History-maker

Jonathan Anderson’s Dior grunge dandies
By Barry Pierce | Fashion | 28 June 2025

It’s rare these days to watch a show and feel like you’re truly witnessing fashion history in the making, but that was undeniably the case with Jonathan Anderson‘s debut collection for Dior. The most anticipated fashion collection from any brand in recent memory, everyone wanted to see what Anderson was going to do with Dior. Would he go straight in with the weird and wacky designs of his Loewe? Or would he keep things more wearable like JW Anderson? How will this all translate through the historic codes of Dior?

Before we get to the clothes, let’s talk about the space. The show took place in a bright room inside the Hôtel des Invalides, with each guest sitting on a plain wooden cube. Naturally, there were A-listers – Rihanna, Sabrina Carpenter, Pharrell, Robert Pattinson – as well as a good cohort of Anderson’s boys: Josh O’Connor, Luca Guadagnino, Joe Alwyn and, the latest inductee, Sam Nivola. On top of the celebs, a group of Anderson’s fellow designers all sat together to watch his first show – Donatella Versace, Pierpaolo Piccioli, Simon Porte Jacquemus, Glenn Martens, Silvia Venturini Fendi and Stefano Pilati.

The room was modelled to bring to mind the velvet-lined interiors of Berlin’s Gemäldegalerie, one of the city’s main art galleries. On the wall hung two paintings by the French still-life artist Jean Siméon Chardin. In a reflection of the collection to come, Chardin worked during the height of the Rococo era in art, when artists longed to create the most luxurious and elaborate scenes on canvas, reflecting the decadent lives of their rich patrons. Chardin, however, dedicated his practice to depicting fairly common, household scenes. A maid washing clothes, or simply a plain platter of fruit. He was an artist who, during a time of great luxury and excess, stuck to the simple things.

That spirit of Chardin ran through Anderson’s debut collection. The first look was a Donegal tweed jacket with a cinched waist and exaggerated hips that directly referenced the New Look, the silhouette that Monsieur Dior had revolutionised the fashion world with back in 1947. On the bottom, a pair of 3/4 lengths were made of so much fabric that it was folded over several times and created a laminated effect. On foot, a pair of fisherman sandals were matched with white socks. There it was, our first full look at Jonathan Anderson’s Dior. Already, things were looking good.

What followed were 67 looks overall. There was an enjoyable mix of styling as, in some places, velvet dress coats were paired with denim jeans and woven sandals, and light pyjama shirts were tucked into tracksuit trousers.

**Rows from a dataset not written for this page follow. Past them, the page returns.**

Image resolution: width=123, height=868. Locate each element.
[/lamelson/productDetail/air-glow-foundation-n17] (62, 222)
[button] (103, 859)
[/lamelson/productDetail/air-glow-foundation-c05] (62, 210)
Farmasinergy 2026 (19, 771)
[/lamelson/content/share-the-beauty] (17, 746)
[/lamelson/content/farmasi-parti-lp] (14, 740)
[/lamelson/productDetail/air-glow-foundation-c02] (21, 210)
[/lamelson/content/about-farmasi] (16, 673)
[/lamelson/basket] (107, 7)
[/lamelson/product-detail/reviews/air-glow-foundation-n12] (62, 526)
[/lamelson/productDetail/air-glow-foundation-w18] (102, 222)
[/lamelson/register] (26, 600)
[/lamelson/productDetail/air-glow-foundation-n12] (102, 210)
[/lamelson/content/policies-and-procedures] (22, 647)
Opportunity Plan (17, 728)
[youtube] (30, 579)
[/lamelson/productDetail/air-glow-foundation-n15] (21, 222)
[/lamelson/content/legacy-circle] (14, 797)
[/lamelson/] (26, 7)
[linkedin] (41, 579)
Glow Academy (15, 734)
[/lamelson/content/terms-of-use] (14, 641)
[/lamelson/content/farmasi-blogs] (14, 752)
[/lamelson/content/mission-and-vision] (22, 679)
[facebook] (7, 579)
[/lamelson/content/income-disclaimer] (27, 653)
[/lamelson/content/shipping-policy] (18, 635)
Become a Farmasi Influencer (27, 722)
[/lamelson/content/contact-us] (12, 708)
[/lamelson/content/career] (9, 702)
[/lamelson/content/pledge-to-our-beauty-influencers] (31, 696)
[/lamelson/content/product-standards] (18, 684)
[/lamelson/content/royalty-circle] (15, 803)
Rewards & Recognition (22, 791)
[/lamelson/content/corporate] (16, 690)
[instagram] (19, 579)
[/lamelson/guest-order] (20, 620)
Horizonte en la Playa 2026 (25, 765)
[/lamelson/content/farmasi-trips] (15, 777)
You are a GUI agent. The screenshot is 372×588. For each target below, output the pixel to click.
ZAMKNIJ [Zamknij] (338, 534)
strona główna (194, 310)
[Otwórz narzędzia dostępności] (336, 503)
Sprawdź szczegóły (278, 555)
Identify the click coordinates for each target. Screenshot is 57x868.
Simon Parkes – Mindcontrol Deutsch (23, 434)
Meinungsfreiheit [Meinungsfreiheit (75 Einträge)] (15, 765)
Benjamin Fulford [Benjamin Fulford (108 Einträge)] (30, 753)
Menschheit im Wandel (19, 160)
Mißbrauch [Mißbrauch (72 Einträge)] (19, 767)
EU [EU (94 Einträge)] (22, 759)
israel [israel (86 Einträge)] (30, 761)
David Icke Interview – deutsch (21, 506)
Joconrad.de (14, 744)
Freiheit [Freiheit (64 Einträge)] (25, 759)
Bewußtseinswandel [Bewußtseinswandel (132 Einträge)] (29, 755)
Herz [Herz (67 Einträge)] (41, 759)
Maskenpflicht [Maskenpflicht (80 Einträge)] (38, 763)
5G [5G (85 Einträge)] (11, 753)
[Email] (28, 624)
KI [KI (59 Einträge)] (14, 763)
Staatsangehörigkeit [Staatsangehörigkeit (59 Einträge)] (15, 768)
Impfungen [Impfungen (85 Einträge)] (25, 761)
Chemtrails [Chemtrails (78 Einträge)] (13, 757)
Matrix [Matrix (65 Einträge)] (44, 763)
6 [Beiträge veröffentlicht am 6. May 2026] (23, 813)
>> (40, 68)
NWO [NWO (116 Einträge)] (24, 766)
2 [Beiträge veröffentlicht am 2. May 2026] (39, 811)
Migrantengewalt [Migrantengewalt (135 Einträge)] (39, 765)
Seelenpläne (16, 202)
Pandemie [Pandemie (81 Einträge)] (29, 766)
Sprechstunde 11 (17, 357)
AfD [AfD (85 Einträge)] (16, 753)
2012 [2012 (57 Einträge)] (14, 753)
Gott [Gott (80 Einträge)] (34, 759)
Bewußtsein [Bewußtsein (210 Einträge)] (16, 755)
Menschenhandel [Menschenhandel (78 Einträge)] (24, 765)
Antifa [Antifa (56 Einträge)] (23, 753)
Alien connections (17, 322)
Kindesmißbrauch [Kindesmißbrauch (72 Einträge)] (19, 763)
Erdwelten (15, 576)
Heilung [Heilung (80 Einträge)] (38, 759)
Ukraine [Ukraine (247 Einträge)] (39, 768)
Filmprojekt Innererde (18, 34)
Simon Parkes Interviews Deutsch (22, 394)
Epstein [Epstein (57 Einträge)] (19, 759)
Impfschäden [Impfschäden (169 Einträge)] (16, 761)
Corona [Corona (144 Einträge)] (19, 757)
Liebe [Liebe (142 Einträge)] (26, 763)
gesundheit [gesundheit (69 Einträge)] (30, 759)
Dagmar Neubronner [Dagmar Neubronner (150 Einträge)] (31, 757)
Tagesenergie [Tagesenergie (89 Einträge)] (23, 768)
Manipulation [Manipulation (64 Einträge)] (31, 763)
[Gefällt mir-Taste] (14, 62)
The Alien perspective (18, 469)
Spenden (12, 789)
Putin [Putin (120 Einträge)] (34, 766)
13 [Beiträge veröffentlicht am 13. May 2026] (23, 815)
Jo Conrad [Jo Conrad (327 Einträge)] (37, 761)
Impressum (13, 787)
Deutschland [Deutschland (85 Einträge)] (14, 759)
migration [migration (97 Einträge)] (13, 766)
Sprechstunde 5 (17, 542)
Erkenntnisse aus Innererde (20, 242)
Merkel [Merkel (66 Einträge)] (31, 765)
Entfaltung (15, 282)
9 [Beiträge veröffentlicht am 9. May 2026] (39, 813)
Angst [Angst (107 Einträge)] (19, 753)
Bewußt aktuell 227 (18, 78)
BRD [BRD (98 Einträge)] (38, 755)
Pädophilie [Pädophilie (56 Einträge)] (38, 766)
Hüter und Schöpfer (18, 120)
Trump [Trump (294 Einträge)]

Very quickly – all the looks marched out – we saw that Anderson was dipping into the vocabulary of the landed gentry. For years, designers have looked to the innate styles of Hooray Henrys and Sloane Rangers to inform their collections, but few have attempted what Anderson did here, to make this particular style look wearable to those outside of that milieu.

In a reflection of recent trends, there was a streak of dandyism through the collection too. There were buttoned-up waistcoat and ostentatious bow ties that looked straight out of Sense and Sensibility. Pair them with the aforementioned velvet dress coats and you have to presume that the most stylish man in history, Beau Brummell, was on the moodboard somewhere. In an extension of this, there were a few military drummer jackets that were gloriously Adam Ant.

A moment for the bags. In a classic bit of Anderson literalism, the Dior Book Tote were designed with book covers on them. Stoker’s Dracula, Baudelaire’s Les Fleurs du Mal, Capote’s In Cold Blood, amongst others all reflected Anderson’s personal literary taste and may finally be a reason for you to retire your shabby Daunt Books tote. Sheila Hicks re-imagined the Lady Dior, covering the whole thing in a barrage of linen ponytails.

After the parade of looks, each mixing Anderson’s classic motifs through a distinctly Dior lens, the final look was revealed: a classic grey suit. Not quite the same suit we saw Kylian Mbappé wearing in the collection’s teaser a few days ago, but definitely a relation. It was an interesting choice to end on, a collection’s final look often being one of the most out-there. But this is Dior and this suit was pure Dior elegance. It was simple, crisp and endlessly desirable. When was the last time anyone looked at a plain grey suit and thought, “I want that”? That was the success of Anderson’s first Dior collection. You just want to have it all.